[TASK DIRECTIONS] Word for word, transcribe the listing that follows, minus any pictures.

[DATA FOR ANALYSIS]
=== Begin Enclosure ===
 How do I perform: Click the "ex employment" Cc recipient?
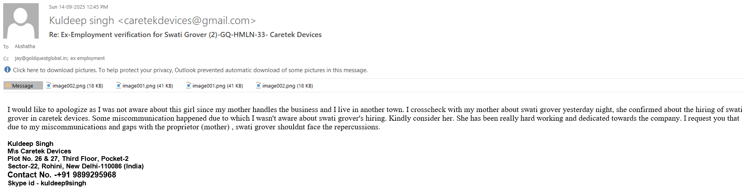click(88, 58)
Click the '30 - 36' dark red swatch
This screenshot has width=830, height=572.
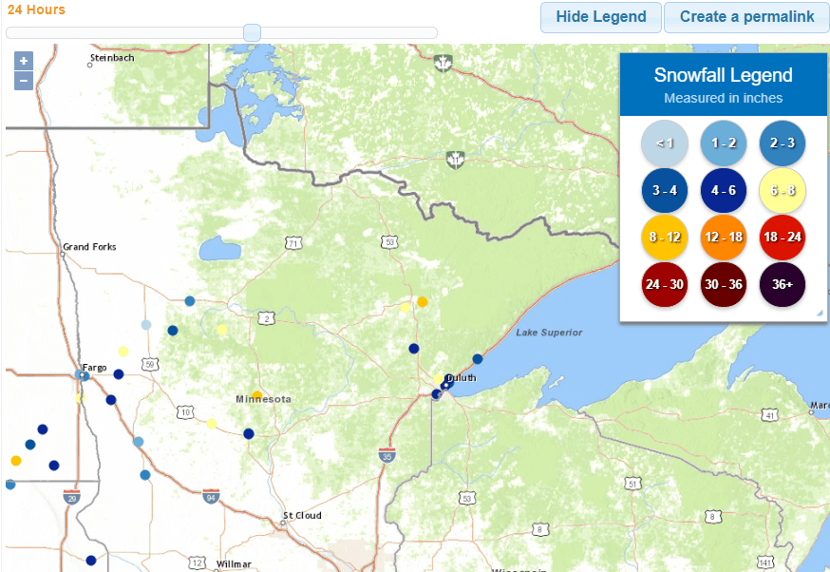tap(723, 284)
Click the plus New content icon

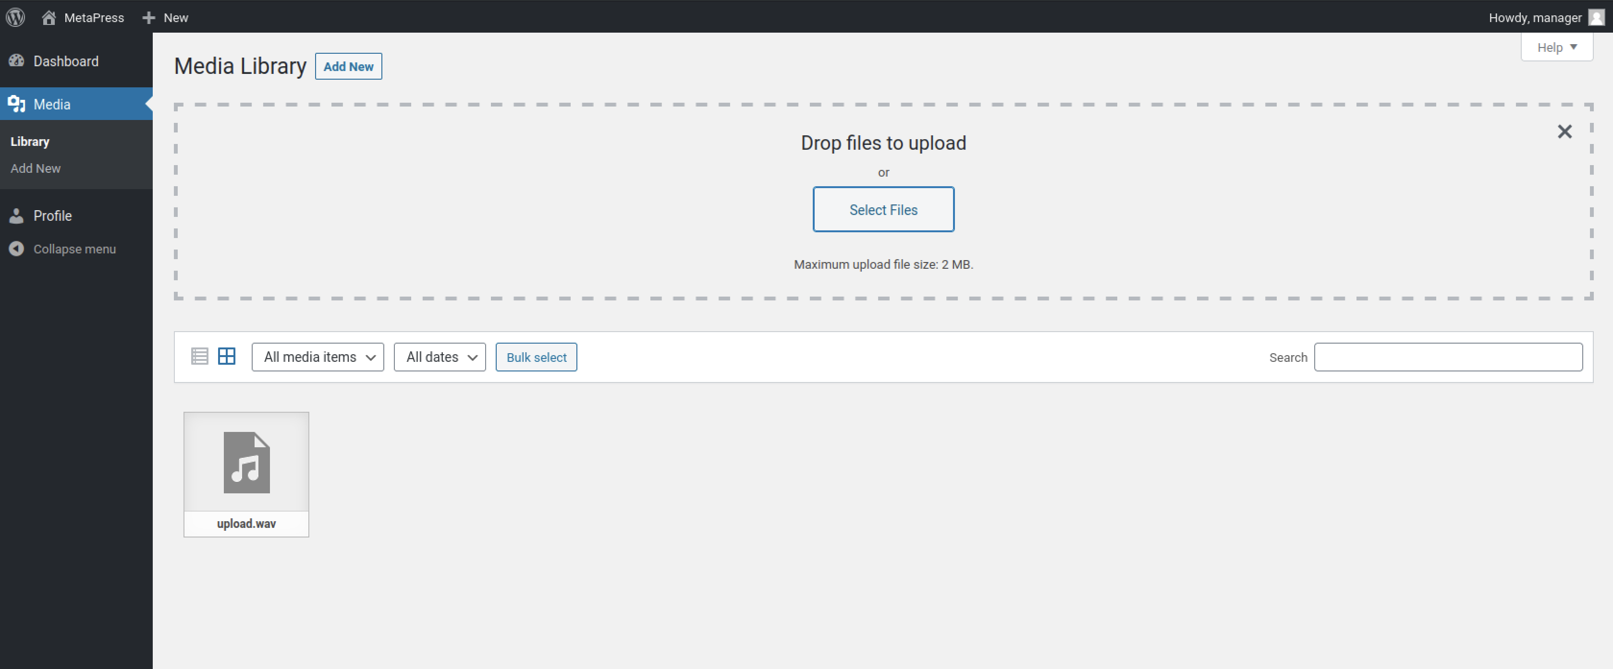(x=148, y=18)
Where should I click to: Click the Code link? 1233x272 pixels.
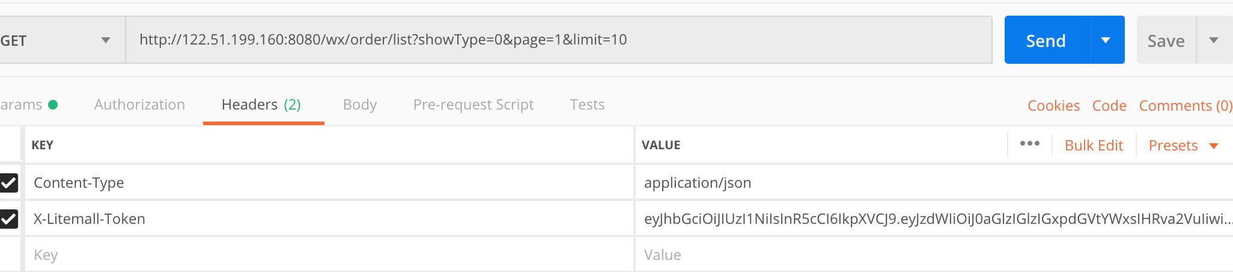(x=1109, y=106)
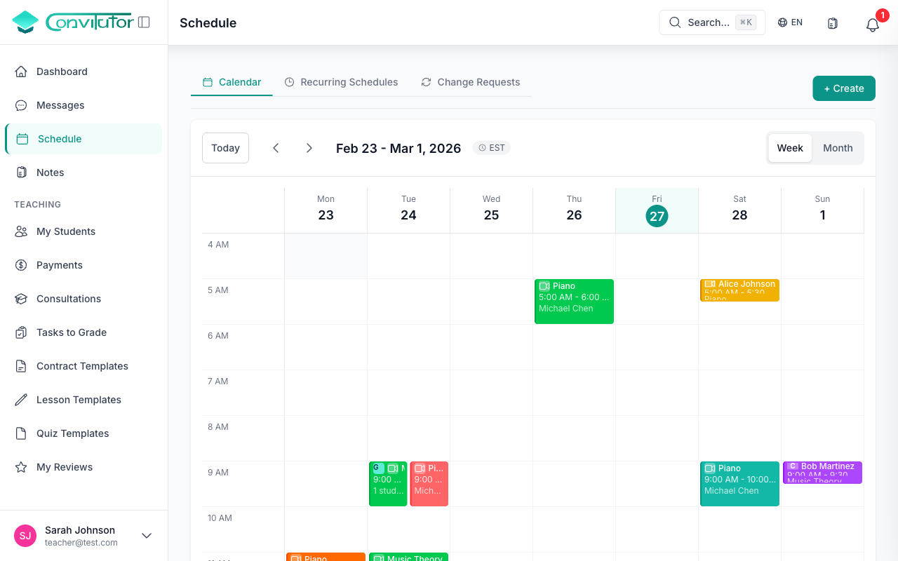Keep calendar in Week view
Viewport: 898px width, 561px height.
pyautogui.click(x=790, y=148)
=== End Enclosure ===
[RESULT OF THE TASK]
 How do I perform: Click the "ex employment" Cc recipient?
click(88, 58)
Click the '30 - 36' dark red swatch
This screenshot has width=830, height=572.
tap(723, 284)
Click the plus New content icon

(x=148, y=18)
Where should I click to: Click the Code link? 1233x272 pixels.
(x=1109, y=106)
Keep calendar in Week view
Viewport: 898px width, 561px height.
pyautogui.click(x=790, y=148)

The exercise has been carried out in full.